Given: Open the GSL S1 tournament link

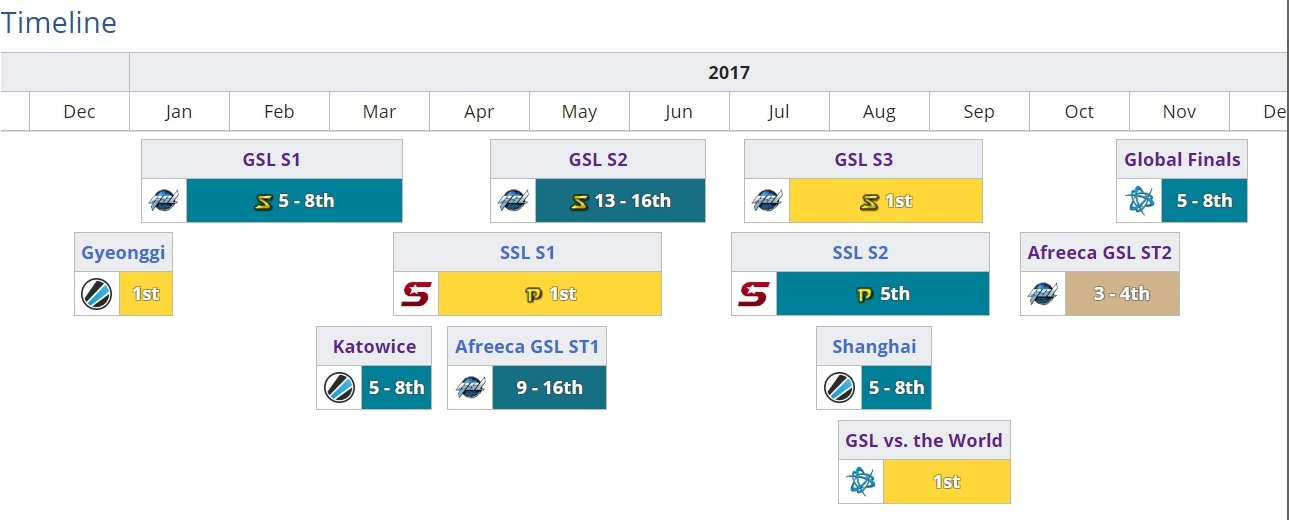Looking at the screenshot, I should [x=271, y=159].
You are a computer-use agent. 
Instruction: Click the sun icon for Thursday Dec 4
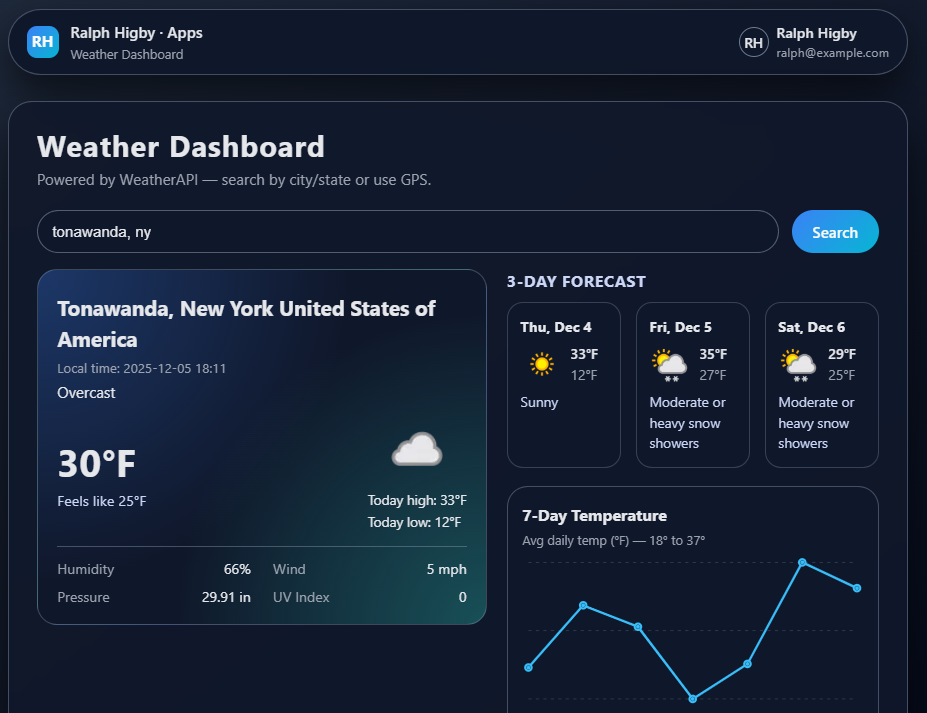tap(541, 364)
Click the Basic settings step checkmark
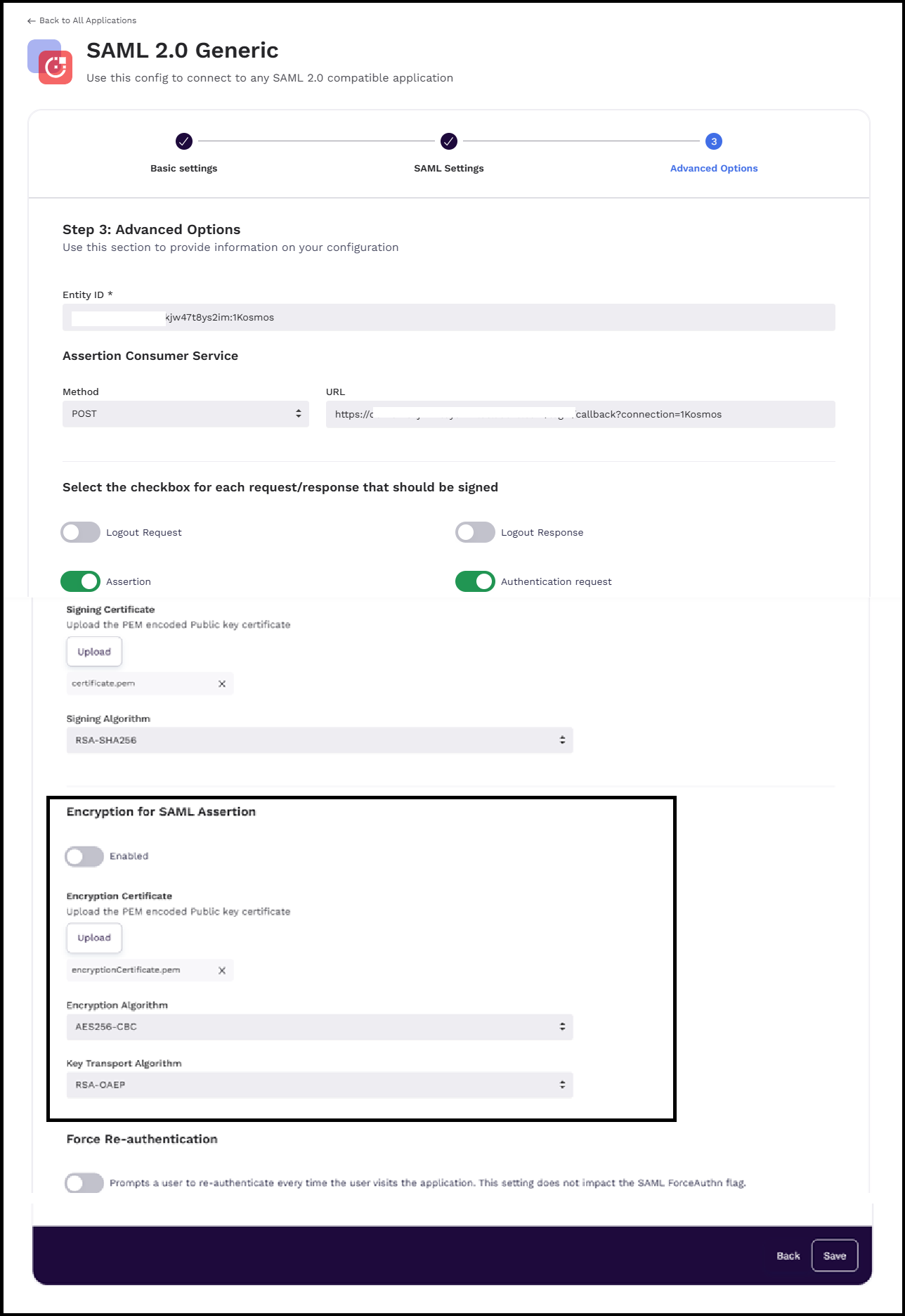905x1316 pixels. (183, 141)
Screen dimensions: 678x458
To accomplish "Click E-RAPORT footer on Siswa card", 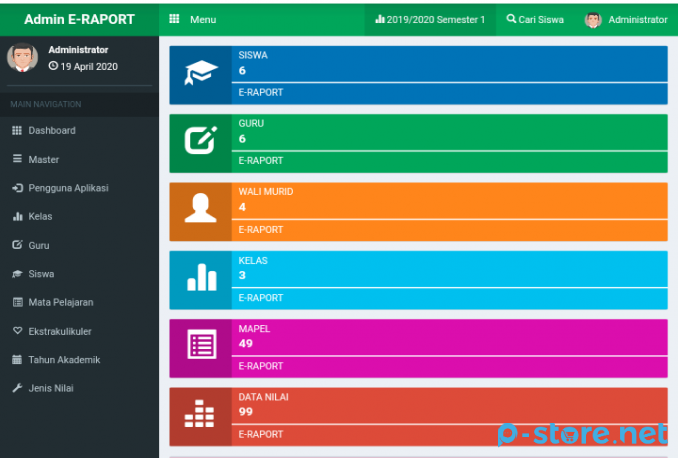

ACTIVITY: Word for word, print every record, and leave out any picture.

PROBLEM SOLUTION:
Given: Open the GSL S1 tournament link

Looking at the screenshot, I should [x=271, y=159].
You are a computer-use agent. 
Instruction: Click the sun icon for Thursday Dec 4
tap(541, 364)
Click the Basic settings step checkmark
905x1316 pixels. (183, 141)
Screen dimensions: 678x458
To accomplish "Click E-RAPORT footer on Siswa card", 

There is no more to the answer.